I see my curatorial and activist contribution to this project as one of setting up a dialogue with
local participants by means of a series of workshops and public discussions. Within the framework of this project I hope we can collectively reflect upon such questions as: What today constitutes
a memorable event that includes but also goes far beyond art? What categories do we use to reconstitute the geographic links between cities in rapidly changing structures of culture, trade, and finance? Can sites of disaster or armed conflict also be economic and cultural hubs, or are these two terms mutually exclusive? Would it be absurd to seek connections between the mechanisms through which we respond to global tragedies and those that are central to the creation of international art biennials? What analogies between today’s preeminent global art events and international relief efforts might be relevant —beyond the expensive logistical operations that involve the temporary incursion of hundreds or thousands of people in both biennials and disasters? To these general questions one could add others that draw upon the immediate context. How, for example, did the war and post-war reconstruction in Lebanon contribute to the rise of contemporary art institutions, of new artistic practices and initiatives?

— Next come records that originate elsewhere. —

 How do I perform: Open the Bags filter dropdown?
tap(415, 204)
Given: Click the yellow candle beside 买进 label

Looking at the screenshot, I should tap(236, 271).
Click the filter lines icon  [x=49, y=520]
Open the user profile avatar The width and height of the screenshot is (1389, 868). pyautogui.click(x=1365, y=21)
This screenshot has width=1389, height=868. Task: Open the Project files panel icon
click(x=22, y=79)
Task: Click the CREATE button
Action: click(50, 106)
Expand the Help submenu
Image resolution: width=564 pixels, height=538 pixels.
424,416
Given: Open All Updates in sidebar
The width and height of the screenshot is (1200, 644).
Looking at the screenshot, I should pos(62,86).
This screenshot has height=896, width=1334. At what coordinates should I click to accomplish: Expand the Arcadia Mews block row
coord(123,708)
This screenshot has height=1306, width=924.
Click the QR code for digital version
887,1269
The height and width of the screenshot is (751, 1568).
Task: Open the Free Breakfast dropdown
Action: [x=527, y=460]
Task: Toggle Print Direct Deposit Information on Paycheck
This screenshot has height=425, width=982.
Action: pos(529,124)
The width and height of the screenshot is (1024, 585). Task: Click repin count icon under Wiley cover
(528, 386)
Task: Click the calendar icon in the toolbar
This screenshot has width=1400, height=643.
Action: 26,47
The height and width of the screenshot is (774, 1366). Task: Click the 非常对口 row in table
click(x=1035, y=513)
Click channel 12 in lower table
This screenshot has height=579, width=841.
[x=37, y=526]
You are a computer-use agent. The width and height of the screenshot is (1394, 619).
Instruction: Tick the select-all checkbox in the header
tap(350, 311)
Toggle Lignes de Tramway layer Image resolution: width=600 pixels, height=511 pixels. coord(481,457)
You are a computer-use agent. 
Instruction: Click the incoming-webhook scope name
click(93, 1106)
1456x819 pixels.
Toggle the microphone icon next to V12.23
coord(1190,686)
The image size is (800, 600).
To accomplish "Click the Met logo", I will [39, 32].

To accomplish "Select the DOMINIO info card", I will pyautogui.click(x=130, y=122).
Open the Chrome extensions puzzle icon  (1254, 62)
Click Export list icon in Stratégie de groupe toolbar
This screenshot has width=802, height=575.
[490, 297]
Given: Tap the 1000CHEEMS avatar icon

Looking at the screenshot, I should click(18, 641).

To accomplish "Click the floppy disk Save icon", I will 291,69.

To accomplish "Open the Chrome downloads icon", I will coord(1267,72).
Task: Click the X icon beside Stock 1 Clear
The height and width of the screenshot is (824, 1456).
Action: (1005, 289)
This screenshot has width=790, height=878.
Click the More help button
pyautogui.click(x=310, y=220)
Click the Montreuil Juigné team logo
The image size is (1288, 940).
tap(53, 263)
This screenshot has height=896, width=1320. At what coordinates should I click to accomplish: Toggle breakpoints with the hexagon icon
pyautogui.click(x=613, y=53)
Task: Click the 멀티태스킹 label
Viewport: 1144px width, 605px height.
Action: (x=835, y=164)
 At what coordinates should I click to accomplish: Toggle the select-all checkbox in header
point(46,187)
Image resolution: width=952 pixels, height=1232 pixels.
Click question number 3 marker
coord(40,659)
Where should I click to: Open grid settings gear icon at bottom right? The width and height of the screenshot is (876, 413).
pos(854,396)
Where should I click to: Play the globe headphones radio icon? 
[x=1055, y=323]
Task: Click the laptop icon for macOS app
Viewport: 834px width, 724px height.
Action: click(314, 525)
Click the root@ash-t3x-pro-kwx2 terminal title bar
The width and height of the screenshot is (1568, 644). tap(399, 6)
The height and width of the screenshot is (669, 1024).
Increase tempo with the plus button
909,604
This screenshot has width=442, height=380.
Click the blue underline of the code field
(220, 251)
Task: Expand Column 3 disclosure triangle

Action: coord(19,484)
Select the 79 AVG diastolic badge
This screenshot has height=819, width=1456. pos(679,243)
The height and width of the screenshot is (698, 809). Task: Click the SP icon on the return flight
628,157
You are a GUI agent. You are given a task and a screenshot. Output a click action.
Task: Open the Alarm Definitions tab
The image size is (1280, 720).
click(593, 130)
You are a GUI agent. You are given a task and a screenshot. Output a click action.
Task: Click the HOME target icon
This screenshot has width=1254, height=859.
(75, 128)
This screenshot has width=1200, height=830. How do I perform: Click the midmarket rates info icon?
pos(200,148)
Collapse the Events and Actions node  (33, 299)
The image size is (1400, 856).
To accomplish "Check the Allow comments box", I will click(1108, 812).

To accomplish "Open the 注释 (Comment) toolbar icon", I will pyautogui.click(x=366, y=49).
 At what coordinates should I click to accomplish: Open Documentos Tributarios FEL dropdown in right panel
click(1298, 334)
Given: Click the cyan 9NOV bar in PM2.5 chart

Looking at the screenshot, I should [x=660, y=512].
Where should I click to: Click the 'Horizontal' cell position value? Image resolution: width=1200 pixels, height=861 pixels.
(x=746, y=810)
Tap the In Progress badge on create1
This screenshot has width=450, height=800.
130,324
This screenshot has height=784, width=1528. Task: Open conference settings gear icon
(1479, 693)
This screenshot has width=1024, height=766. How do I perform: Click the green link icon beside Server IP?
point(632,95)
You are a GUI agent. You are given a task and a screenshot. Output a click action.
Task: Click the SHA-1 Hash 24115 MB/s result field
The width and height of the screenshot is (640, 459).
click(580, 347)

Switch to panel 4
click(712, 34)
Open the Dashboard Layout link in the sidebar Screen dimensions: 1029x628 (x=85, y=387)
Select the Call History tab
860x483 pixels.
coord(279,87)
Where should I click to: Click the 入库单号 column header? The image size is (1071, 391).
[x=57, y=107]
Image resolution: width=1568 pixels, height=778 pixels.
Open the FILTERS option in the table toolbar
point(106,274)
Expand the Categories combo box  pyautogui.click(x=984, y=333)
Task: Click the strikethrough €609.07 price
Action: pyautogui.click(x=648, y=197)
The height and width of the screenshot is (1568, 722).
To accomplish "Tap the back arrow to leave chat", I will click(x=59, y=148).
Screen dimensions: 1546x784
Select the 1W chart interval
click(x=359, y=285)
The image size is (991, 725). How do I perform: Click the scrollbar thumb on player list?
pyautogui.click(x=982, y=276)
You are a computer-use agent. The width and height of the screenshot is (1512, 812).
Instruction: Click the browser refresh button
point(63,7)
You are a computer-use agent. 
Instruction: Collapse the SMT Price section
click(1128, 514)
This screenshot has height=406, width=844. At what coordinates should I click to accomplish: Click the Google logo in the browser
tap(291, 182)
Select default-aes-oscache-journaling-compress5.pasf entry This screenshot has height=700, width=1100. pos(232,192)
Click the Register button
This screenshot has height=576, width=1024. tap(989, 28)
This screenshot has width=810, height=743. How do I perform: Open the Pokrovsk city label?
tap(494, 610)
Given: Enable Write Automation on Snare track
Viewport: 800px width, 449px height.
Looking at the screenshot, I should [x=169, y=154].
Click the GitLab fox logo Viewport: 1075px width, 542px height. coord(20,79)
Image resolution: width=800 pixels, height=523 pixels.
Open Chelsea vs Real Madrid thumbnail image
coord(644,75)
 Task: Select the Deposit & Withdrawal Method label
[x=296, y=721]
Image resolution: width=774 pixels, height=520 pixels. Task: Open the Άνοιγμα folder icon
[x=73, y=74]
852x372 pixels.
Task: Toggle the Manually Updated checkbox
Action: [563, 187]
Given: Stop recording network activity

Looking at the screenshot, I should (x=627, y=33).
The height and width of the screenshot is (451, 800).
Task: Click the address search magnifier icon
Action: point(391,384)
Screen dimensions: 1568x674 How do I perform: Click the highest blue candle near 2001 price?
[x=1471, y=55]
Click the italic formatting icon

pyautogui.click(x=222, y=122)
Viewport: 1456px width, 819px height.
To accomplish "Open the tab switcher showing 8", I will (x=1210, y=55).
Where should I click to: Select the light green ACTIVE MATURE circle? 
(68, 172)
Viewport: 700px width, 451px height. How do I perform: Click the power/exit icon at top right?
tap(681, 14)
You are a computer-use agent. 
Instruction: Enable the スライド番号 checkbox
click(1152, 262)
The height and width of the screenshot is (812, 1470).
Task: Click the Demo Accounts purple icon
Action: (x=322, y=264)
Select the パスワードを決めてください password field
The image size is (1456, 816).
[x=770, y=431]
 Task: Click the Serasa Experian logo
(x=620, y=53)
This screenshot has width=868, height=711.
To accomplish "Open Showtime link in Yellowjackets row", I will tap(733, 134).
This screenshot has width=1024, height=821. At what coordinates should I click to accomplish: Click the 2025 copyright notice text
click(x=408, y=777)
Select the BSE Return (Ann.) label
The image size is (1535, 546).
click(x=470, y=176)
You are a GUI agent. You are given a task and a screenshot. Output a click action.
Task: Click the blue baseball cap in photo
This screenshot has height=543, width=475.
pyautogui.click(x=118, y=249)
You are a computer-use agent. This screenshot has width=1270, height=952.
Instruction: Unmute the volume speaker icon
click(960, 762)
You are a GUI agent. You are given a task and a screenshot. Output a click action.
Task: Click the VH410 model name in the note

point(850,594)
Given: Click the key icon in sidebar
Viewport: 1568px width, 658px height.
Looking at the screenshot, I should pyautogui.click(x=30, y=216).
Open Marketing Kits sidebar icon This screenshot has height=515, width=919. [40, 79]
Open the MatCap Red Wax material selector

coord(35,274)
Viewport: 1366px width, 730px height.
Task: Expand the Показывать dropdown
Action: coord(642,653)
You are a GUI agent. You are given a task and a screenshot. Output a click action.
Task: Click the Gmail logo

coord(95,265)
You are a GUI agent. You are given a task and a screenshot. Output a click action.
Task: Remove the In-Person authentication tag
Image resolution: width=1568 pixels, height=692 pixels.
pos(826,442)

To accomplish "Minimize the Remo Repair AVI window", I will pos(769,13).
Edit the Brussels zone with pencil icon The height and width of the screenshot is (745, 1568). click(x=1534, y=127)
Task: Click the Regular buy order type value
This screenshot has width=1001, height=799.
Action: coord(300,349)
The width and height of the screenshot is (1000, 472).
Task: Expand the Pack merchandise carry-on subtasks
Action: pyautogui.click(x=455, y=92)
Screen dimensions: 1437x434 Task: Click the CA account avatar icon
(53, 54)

Through its exhibition, workshops, and discussions in Beirut, the Art/World/Disaster project
seeks to generate artistic and intellectual encounters where questions such as these may be addressed and sustained in a public fashion. As the project grows and moves to different contexts, an international network of interlocutors may also expand on these first encounters.
Public Discussion
November 29, 2013, 6:00 - 9:00 pm
AUB Byblos Bank Art Gallery, AUB
After a brief introduction by Pedro Lasch of the key ideas and processes of the Art/World/Disaster project, a group of local artists, scholars, and activists discussed their ideas on the relationship between art and disaster from their own perspective. Topics covered included disaster capitalism in a global sense, local and regional debates on art infrastructures and economies, and other ideas that emerge from the first stage of the Art/World/Disaster project in Beirut: the open call and its resulting submissions. The audience was also invited to contribute with questions and comments.